18.5 Jesus de Nazaré. Muitas vezes a pessoa era conhecida pelo nome do lugar onde tinha sido criada; ver Elias, de Tisbé (1Rs 17.1); José de Arimatéia (Mc 15.43); Saulo de Tarso (At 9.11).

18.11 o cálice... que o Pai me deu. Jesus aceita livremente a missão de sofrer e morrer pela salvação da humanidade (Mt 26.39; Mc 14.36; Lc 22.42). beber o cálice é figura de sofrimento, geralmente mandado por Deus (Is 51.17; Jr 25.15-16; Ez 23.32-34; Hc 2.16).

18.15 outro discípulo. Provavelmente, aquele a quem Jesus amava (ver Jo 13.23, n.). Grande Sacerdote. Trata-se de Anás, o sogro de Caifás (v. 13). Anás tinha sido o Grande Sacerdote antes de Caifás, e era costume continuar chamando de “Grande Sacerdote” aquele que já havia ocupado esse cargo.

18.28—19.16 Porque os líderes judeus não entraram no palácio (18.28), Pilatos teve de entrar e sair várias vezes, fazendo a ligação entre Jesus, que estava dentro do palácio, e os líderes judeus, que estavam do lado de fora. São sete cenas: 1. Pilatos e os líderes - lado de fora (18.29-32); 2. Pilatos e Jesus - dentro (18.33-38a); 3. Pilatos e os líderes - fora (18.38b-40); 4. Pilatos e Jesus - dentro (19.1-3); 5. Pilatos e os líderes - fora (19.4-8); 6. Pilatos e Jesus - dentro (19.9-12); 7. Pilatos e os líderes - fora (19.13-16).

18.28 de manhã cedo. Na sexta-feira. Não entraram porque queriam continuar puros. Se entrassem na casa de um não-judeu como, por exemplo, o palácio do governador, eles ficariam impuros e não poderiam comer o jantar da Páscoa naquela noite. Querem ficar puros para comer o jantar da Páscoa, mas pedem que o verdadeiro Cordeiro da Páscoa (ver Jo 1.29, n.) seja morto.

18.29 Pilatos. Pôncio Pilatos, governador romano da Judéia, Samaria e Peréia de 26 a 36 d.C. Ele morava na cidade de Cesareia, que ficava na costa do mar Mediterrâneo, a noroeste de Jerusalém. Por ocasião das festas principais dos judeus ele ia a Jerusalém.
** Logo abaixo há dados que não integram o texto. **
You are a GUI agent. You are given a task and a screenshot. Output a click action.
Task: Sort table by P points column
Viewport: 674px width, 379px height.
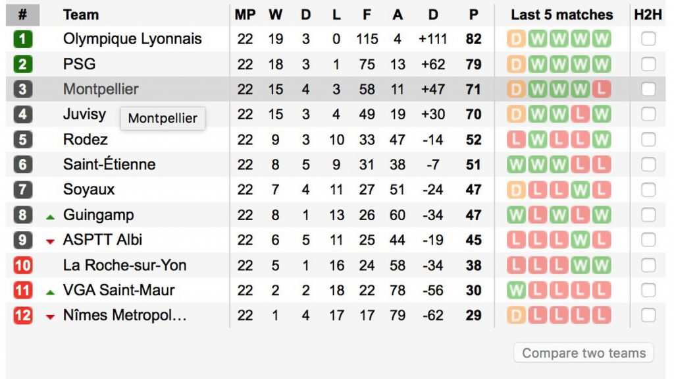[473, 15]
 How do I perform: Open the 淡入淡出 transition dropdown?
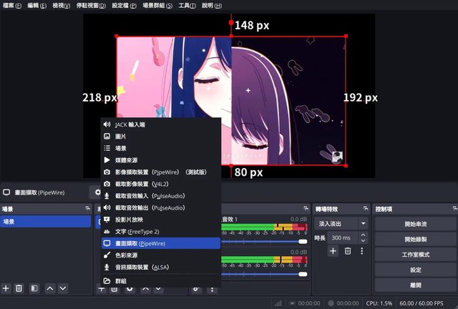[x=342, y=224]
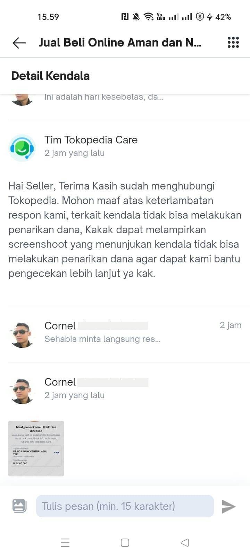Type in the "Tulis pesan" message field

(x=125, y=506)
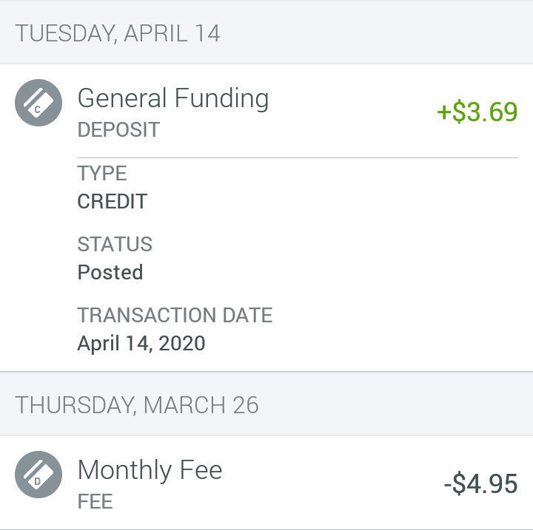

18.31 Jesus já tinha sido condenado por eles há mais tempo (Jo 11.47-53). Só que as autoridades romanas não permitiam que os judeus mandassem matar pessoas condenadas à morte. Esse era um privilégio apenas de cidades livres dentro do Império Romano.

18.32 como ia morrer. Os judeus matavam a pedradas as pessoas que eram condenadas à morte (Jo 8.59; 10.31; At 7.58-59); os romanos crucificavam os condenados (ver “levantado” em Jo 3.14, n.).

18.33 Ser rei e ter autoridade são os assuntos que marcam as três cenas em que Jesus e Pilatos se encontram (ver Jo 18.28—19.16, n.). Ver também Jo 1.49; 6.15; 12.13.

18.36 Jesus afirma que ele é rei, mas não no sentido em que Pilatos entende o título “o rei dos judeus” (v. 33). O Reino de Jesus não é um sistema político, mas uma realidade espiritual. É um reinado ou domínio, não um território ou uma área governada por alguém.

18.37 É o senhor que está dizendo que eu sou rei! O texto original também pode ser traduzido assim: “Sou, sim, como o senhor diz.”

18.38 O que é a verdade? A resposta à pergunta de Pilatos já foi dada em Jo 14.6. Pilatos dá a entender que não está interessado na verdade. Assim, ele, bem como o mundo que ele representa, já estão julgados (Jo 3.18-21).

18.40 criminoso. A palavra grega também pode ser entendida no sentido de “revolucionário” ou “guerrilheiro”.